Federal Reserve Holds Rates But Sees 3 Cuts in ’24 Despite Inflation.

At its March meeting, the Federal Reserve left its key interest rate unchanged at a 23-year high of 5.25% to 5.5% for a fifth straight meeting, but stuck to its forecast of three rate cuts this year despite signs that inflation may stay elevated longer. The decision means that Americans will continue to pay higher borrowing costs, while the Fed continues to battle sharp price increases. At the conclusion of this month’s two-day meeting, the Fed repeated that it does not expect it will become appropriate to reduce the target range until it has gained greater confidence that inflation (now close to 3%) is moving sustainably toward the Fed’s 2% goal. Powell said, “Markets believe we will achieve that goal and they should believe that because that’s what will happen over time, but we stress over time.” Officials made it very clear that they aren’t backing away from their view that rates will be able to come down, despite data showing that inflation remains stubborn. Projections show that the Fed intends to end the year at a rate around a median of 4.6%. It is believed that if the Fed had moved closer to two cuts from its original three cut plan, markets could have been sent spiraling. Nevertheless, the Fed’s dot plot was very close to being an even split between forecasts for two and three rate cuts this year.

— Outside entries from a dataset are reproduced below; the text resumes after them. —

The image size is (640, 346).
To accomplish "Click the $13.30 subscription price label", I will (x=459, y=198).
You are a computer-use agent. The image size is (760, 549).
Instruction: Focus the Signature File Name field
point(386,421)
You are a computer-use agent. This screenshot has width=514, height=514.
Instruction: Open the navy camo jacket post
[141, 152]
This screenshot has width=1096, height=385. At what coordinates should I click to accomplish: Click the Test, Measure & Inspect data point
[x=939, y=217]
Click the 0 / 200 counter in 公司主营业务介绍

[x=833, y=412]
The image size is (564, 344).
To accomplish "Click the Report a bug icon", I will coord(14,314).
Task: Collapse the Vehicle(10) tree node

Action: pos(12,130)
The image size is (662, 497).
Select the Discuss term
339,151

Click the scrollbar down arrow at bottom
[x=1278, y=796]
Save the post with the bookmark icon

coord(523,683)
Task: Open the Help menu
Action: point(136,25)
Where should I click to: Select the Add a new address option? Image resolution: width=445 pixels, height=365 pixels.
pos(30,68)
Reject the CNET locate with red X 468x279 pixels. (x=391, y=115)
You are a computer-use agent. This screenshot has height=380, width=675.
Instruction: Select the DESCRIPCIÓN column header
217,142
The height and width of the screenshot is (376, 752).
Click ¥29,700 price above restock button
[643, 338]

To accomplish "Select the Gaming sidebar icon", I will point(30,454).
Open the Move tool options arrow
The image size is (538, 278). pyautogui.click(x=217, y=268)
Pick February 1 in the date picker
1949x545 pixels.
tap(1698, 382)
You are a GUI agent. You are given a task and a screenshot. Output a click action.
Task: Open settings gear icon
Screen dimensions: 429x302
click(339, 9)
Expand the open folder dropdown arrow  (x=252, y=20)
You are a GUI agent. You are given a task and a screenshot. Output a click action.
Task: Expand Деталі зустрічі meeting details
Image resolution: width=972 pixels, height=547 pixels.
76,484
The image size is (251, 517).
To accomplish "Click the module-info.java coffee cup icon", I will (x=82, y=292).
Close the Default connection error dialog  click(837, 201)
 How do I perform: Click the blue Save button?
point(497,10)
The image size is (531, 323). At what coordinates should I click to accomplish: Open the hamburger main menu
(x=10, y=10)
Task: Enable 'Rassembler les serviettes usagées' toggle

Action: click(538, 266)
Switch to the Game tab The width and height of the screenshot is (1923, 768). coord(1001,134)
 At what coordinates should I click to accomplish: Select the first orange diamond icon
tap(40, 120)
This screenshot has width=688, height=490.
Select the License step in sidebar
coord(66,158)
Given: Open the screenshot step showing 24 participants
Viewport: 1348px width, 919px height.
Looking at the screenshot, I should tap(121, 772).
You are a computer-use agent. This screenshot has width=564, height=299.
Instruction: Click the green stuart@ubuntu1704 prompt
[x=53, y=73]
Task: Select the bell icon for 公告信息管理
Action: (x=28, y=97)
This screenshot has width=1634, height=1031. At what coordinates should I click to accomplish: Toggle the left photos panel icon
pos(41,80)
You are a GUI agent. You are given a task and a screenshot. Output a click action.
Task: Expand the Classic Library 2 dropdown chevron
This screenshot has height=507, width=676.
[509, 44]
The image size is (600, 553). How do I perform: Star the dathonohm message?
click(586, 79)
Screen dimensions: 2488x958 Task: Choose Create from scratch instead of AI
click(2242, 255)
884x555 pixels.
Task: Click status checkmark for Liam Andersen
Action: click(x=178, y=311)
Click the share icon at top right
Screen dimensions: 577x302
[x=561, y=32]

Louis Navellier, chief investment officer at Navellier Private Client Group said, “I think we dodged a bullet…The FOMC statement was still very dovish.” Powell reiterated that, “We would, of course, love to get great inflation data.” And further that during the second half of 2023, the U.S. saw “really good inflation data,” but officials knew and warned that the path ahead would be “bumpy.” Increases in January and February certainly proved that point. “So now we’re looking for more good data and we would certainly welcome it,” concluded Powell, while assuring everyone that he is keeping a watchful eye for any signs of trouble that may emerge from employment data, but so far, the broader workforce trend looks to be in “good shape.”